Background: Pulmonary hypertension (PH) is an uncommon but progressive condition. Previous surveillance from 1980-2002 identified decreasing pulmonary hypertension death rates among men but increasing rates among women while rates did not change among whites and increased among blacks. Continuing to track deaths related to the disease over time and by age, gender, race/ethnicity, and location can help inform research in the diagnosis and treatment of PH.
Methods: We calculated age-adjusted and age-specific death rates per 100,000 population and assessed trends from 2001-2010 using data from the National Vital Statistics System and the U.S. Census Bureau. Pulmonary hypertension deaths were defined as deaths with ICD-10 codes I27.0, I27.2, I27.8, or I27.9 reported as any contributing cause of death on the death certificate.
Results: Both the number and rate of pulmonary hypertension deaths increased from 2001 (21,000 deaths, 5.5 per 100,000) to 2010 (15,500 deaths, 6.5 per 100,000).

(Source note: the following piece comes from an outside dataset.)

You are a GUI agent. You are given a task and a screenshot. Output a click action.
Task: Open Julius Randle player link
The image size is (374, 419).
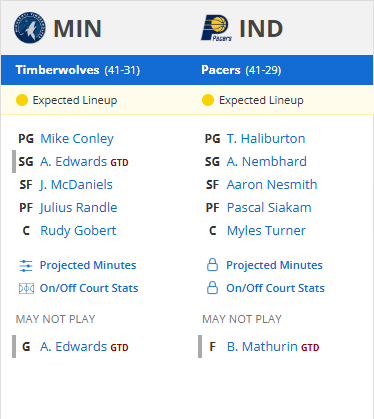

Death rates for men decreased from 2001 to 2006 and then increased to 2010. Rates for women increased during the entire time period. In each year, rates were highest in non-Hispanic blacks (9.1 per 100,000 in 2010 compared to 6.5 for non-Hispanic whites) and increased during the entire time period for blacks, while increasing only from 2006 to 2001 for whites. Death rates were highest and increased the most dramatically in the 85 years and older age group; the rate in 2010 (108.7) was more than 1.5 times the rate in 2001 (65.6). Death rates in those younger than 1 year decreased significantly from 14.9 in 2001 to 8.2 in 2010. States in the northern U.S. west of the Mississippi River as well as New Hampshire, Vermont, and South Carolina had the highest PH death rates in 2010. While most deaths that were categorized as having PH as a contributing cause included PH as the underlying cause (30% overall in 2010), the distribution of underlying causes varied by race/ethnicity.

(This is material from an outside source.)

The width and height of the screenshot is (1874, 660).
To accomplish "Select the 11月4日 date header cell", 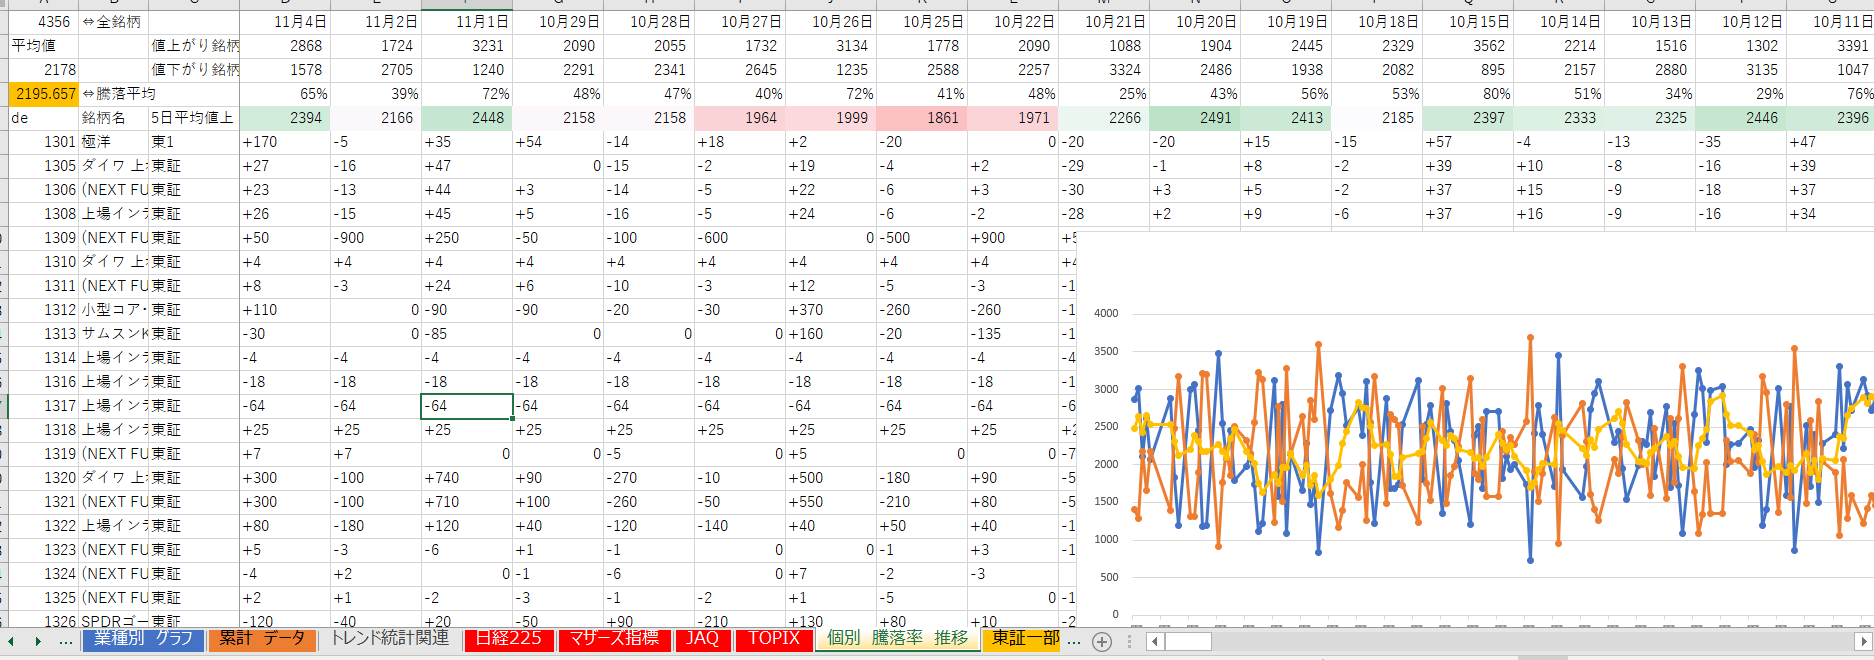I will [285, 22].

Conclusions: PH death rates increased over the ten-year period that we analyzed, especially from 2006 to 2010. Death rates in 2010 varied by age, gender, race/ethnicity, and state of residence. These results can help to generate hypotheses about risk factors for deaths related to PH and shed light on coding practices for mortality data. In addition, recognizing which populations experience the highest rates of PH can inform education and early detection efforts. Continued surveillance is needed to understand and address evolving trends in mortality associated with pulmonary hypertension and pulmonary hypertension-associated conditions, especially for sex, age, and race/ethnicity disparities.